How to serve DeepSeek model with vLLM
Quick answer
Use the
vllm CLI to serve the DeepSeek model locally by running vllm serve deepseek-chat --port 8000. Then query it via the openai Python SDK by setting base_url="http://localhost:8000/v1" and calling client.chat.completions.create with model="deepseek-chat". This enables efficient local inference with DeepSeek models using vLLM's server.PREREQUISITES
Python 3.8+DeepSeek API key (if using remote DeepSeek API)pip install openai>=1.0pip install vllm
Setup
Install the vllm package to serve DeepSeek models locally and the openai SDK to query the server. Ensure you have Python 3.8 or higher.
pip install vllm openai Step by step
Start the vLLM server hosting the DeepSeek model, then query it with Python using the OpenAI-compatible client.
from openai import OpenAI
import os
# Start the vLLM server in a separate terminal:
# vllm serve deepseek-chat --port 8000
# Python client to query the local vLLM server
client = OpenAI(api_key=os.environ["OPENAI_API_KEY"], base_url="http://localhost:8000/v1")
response = client.chat.completions.create(
model="deepseek-chat",
messages=[{"role": "user", "content": "Hello from vLLM DeepSeek server!"}]
)
print(response.choices[0].message.content) output
Hello from vLLM DeepSeek server! How can I assist you today?
Common variations
- Use different DeepSeek models like
deepseek-reasonerby changing the model name in both the server command and client call. - Run the vLLM server with custom ports or additional flags for logging and concurrency.
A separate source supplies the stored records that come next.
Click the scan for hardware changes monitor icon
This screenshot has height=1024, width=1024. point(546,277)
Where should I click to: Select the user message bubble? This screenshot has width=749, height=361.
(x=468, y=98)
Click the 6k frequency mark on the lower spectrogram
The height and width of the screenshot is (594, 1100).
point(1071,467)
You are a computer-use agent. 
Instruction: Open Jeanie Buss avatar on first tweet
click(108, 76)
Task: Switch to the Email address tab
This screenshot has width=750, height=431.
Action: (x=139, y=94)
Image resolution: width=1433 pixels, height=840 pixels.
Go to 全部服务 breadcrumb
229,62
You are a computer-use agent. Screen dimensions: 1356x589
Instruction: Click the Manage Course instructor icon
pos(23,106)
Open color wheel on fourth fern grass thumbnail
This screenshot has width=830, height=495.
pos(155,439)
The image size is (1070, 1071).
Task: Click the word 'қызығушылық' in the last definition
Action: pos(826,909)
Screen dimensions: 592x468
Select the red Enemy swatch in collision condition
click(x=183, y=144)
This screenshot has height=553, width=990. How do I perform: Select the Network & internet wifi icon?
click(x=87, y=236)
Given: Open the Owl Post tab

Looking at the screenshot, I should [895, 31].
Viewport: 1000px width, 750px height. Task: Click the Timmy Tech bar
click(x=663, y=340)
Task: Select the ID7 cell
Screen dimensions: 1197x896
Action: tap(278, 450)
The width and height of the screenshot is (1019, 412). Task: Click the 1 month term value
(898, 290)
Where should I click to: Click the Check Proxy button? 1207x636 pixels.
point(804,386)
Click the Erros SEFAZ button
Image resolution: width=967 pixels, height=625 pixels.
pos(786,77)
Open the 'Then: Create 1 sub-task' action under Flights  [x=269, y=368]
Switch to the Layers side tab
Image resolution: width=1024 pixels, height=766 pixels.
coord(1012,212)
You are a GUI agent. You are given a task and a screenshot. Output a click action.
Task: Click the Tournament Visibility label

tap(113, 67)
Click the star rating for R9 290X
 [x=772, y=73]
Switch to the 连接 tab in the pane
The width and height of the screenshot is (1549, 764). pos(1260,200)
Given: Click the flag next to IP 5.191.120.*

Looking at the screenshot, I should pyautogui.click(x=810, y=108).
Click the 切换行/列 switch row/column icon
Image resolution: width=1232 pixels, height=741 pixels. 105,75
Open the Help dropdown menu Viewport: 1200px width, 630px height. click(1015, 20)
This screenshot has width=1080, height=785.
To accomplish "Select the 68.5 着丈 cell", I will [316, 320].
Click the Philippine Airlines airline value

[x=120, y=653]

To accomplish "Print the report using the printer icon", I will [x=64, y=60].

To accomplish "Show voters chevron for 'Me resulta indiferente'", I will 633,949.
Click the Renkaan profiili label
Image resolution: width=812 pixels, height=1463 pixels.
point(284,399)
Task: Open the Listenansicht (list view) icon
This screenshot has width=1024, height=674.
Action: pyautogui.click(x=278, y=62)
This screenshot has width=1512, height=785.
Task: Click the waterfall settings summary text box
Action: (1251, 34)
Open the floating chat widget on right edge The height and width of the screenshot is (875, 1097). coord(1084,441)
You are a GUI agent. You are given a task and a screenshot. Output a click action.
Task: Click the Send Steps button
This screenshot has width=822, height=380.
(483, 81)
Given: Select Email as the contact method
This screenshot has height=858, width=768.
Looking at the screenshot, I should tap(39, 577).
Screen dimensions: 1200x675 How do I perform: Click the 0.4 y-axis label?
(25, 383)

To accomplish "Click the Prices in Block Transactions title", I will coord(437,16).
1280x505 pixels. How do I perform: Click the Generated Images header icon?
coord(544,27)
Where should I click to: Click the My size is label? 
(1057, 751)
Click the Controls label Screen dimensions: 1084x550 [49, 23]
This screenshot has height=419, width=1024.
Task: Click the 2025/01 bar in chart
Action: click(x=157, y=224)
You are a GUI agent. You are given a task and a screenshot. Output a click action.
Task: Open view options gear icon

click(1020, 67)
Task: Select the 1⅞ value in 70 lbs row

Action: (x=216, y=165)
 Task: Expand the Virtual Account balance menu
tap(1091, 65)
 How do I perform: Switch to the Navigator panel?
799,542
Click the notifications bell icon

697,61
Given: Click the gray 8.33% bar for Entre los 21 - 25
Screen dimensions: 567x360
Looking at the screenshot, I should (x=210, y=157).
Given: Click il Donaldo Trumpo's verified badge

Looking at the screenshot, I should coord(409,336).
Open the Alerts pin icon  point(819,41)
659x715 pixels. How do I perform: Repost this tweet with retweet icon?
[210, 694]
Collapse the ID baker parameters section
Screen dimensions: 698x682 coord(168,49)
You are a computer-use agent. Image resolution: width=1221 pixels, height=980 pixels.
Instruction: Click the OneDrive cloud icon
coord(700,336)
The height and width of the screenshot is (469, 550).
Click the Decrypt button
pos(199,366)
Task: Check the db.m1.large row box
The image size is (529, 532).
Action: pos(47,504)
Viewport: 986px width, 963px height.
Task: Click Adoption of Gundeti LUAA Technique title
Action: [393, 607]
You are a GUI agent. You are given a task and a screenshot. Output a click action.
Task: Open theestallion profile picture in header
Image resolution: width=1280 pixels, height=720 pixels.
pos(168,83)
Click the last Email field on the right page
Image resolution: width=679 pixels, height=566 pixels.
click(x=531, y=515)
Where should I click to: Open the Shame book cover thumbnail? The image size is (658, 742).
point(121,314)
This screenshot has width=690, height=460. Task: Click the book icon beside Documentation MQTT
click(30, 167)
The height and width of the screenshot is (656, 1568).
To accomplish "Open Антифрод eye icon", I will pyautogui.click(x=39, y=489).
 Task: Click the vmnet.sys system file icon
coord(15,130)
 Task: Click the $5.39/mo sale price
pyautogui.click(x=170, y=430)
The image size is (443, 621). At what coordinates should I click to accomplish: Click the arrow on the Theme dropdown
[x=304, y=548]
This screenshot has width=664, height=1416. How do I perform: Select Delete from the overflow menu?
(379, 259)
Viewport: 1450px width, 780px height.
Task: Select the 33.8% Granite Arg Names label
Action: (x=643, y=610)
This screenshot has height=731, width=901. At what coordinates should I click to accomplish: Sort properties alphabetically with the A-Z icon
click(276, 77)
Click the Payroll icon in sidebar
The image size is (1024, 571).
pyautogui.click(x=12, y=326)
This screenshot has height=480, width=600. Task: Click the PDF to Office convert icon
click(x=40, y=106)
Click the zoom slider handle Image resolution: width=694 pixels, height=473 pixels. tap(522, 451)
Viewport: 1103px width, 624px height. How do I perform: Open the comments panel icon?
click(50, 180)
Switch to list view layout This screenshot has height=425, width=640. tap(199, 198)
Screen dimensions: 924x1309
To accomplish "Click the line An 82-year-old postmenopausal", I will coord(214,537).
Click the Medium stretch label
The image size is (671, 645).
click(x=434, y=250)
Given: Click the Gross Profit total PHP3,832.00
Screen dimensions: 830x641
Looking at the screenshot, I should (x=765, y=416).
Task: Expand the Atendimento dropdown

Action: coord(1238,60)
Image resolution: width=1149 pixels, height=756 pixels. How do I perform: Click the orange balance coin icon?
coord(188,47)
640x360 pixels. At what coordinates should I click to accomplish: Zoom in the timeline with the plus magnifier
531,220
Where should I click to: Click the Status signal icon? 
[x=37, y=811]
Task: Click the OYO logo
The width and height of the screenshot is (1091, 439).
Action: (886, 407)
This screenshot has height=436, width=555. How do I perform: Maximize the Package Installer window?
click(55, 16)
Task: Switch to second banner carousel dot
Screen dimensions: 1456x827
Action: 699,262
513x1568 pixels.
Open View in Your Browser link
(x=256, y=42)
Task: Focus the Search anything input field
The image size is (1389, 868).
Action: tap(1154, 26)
- Use async Python calls with
asyncioand the OpenAI SDK for non-blocking requests.
import asyncio
from openai import OpenAI
async def main():
client = OpenAI(api_key=os.environ["OPENAI_API_KEY"], base_url="http://localhost:8000/v1")
response = await client.chat.completions.acreate(
model="deepseek-chat",
messages=[{"role": "user", "content": "Async request to DeepSeek model."}]
)
print(response.choices[0].message.content)
asyncio.run(main()) output
Async request to DeepSeek model. How can I help you?
Troubleshooting
- If you see connection errors, verify the vLLM server is running on the specified port.
- Ensure
base_urlmatches the server address including the/v1path. - Check your environment variable
OPENAI_API_KEYis set even for local serving as the SDK requires it.
Key Takeaways
- Use the vLLM CLI to serve DeepSeek models locally with the command: vllm serve deepseek-chat --port 8000.
- Query the local server using the OpenAI Python SDK with base_url set to the vLLM server endpoint.
- You can run async queries and switch DeepSeek models by adjusting the model name in both server and client calls.